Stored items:

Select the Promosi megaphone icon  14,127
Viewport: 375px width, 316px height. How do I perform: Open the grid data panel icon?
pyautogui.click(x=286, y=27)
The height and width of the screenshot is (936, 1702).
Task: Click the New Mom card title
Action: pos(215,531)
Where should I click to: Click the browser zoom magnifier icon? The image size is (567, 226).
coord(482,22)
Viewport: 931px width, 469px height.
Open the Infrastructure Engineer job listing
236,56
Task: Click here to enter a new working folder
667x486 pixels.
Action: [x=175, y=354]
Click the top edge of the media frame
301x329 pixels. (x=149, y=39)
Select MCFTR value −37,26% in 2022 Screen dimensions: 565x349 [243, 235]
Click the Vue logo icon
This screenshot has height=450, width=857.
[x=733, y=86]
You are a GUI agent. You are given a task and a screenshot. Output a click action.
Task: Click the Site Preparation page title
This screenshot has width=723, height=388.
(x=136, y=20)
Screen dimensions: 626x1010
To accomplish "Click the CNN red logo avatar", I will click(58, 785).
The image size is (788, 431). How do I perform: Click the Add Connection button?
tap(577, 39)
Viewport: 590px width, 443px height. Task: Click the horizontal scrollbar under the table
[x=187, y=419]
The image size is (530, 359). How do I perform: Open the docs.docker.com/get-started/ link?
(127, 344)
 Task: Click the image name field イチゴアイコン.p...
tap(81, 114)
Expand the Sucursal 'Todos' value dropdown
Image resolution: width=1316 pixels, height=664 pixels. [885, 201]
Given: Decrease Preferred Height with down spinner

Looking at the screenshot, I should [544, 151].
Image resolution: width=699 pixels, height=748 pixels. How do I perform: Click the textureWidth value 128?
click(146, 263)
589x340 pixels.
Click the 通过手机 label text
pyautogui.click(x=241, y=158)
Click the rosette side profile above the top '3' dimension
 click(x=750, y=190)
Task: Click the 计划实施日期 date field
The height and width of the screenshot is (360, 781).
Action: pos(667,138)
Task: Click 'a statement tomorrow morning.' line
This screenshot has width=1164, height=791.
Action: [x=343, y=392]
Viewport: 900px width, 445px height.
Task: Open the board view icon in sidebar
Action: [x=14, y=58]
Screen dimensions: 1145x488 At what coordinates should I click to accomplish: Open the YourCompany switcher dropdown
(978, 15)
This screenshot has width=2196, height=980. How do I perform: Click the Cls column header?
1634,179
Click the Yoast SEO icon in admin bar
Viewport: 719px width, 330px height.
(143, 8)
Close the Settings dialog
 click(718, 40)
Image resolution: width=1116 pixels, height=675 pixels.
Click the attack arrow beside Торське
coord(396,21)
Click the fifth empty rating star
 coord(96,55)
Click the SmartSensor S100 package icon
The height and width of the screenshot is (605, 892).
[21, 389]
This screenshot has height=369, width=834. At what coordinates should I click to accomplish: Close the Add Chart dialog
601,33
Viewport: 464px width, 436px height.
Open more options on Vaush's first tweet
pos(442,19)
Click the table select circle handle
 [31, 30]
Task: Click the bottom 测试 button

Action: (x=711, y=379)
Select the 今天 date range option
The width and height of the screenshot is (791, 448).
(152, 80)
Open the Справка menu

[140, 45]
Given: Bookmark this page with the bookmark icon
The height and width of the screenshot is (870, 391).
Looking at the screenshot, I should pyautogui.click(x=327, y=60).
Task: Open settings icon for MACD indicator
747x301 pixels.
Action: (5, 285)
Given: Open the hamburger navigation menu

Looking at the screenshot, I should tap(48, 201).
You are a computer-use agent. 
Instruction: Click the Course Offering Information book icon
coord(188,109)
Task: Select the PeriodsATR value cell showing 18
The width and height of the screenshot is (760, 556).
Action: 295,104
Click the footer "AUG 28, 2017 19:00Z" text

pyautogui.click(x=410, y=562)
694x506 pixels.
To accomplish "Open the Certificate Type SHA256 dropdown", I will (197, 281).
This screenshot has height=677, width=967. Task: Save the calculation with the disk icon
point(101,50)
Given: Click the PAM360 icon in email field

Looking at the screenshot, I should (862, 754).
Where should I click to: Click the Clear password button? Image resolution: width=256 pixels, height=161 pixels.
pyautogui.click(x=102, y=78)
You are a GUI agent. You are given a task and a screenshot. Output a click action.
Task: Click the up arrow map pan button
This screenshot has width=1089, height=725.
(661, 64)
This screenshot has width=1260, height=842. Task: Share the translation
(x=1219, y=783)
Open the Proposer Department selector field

TASK REQUIREMENTS:
The number of lines above where the word "logo" occurs, and only that number, is the answer.

EXERCISE ANSWER:
2